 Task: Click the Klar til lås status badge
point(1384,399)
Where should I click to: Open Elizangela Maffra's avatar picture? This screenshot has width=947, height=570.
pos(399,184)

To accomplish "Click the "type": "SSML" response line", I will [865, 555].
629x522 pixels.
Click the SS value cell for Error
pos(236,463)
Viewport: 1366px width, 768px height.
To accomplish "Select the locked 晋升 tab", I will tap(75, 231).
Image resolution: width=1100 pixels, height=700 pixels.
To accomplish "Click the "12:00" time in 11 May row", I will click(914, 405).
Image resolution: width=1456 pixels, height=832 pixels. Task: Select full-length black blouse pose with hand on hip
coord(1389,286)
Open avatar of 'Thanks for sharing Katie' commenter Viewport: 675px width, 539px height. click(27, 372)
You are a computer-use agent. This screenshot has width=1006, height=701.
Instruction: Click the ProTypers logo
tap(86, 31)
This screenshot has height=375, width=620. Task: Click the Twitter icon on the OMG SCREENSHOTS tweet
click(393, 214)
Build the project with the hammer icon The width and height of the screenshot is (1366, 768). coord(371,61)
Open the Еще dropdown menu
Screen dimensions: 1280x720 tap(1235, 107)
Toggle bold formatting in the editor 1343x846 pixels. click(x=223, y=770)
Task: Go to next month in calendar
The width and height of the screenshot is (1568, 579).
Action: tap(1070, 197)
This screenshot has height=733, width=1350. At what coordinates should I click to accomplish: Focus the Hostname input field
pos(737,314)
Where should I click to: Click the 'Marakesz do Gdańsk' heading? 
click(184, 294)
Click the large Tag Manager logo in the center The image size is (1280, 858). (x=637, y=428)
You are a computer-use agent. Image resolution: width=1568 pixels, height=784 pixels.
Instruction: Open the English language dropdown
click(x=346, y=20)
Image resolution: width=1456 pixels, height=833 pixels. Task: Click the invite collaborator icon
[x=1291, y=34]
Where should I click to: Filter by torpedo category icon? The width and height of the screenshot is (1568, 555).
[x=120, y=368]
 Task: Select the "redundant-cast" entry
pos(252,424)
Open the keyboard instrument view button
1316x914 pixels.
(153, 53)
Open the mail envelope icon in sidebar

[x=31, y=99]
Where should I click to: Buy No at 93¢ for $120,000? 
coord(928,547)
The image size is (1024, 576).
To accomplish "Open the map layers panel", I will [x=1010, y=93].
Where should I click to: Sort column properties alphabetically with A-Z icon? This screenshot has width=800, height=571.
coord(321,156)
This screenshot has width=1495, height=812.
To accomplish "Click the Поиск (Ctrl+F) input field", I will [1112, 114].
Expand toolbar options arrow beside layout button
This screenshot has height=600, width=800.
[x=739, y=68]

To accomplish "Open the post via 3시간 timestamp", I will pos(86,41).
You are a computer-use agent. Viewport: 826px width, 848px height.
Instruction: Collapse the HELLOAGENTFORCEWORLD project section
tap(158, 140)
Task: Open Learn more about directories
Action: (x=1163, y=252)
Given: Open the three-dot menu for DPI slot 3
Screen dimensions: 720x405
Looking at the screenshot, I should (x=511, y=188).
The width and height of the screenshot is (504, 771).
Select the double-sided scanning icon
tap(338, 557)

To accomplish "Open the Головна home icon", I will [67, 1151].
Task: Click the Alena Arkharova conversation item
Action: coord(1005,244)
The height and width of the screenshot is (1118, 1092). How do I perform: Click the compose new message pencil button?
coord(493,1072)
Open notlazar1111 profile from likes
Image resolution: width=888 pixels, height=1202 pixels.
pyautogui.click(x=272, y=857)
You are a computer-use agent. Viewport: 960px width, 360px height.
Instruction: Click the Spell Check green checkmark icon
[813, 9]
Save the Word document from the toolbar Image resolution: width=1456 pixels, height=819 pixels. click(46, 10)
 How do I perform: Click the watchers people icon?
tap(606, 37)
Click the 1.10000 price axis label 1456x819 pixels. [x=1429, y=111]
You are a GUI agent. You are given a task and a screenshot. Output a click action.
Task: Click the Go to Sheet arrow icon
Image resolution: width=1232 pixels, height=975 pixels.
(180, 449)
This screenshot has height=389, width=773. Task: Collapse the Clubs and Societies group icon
========================================================================
- **WHAT IS REQUIRED**: Pull out each line of the material that contains the string "perform". Only matches with the same capitalization count.

- **OUTPUT BELOW**:
The height and width of the screenshot is (1118, 1092). How do I perform: Click the compose new message pencil button?
 How do I perform: Click the watchers people icon?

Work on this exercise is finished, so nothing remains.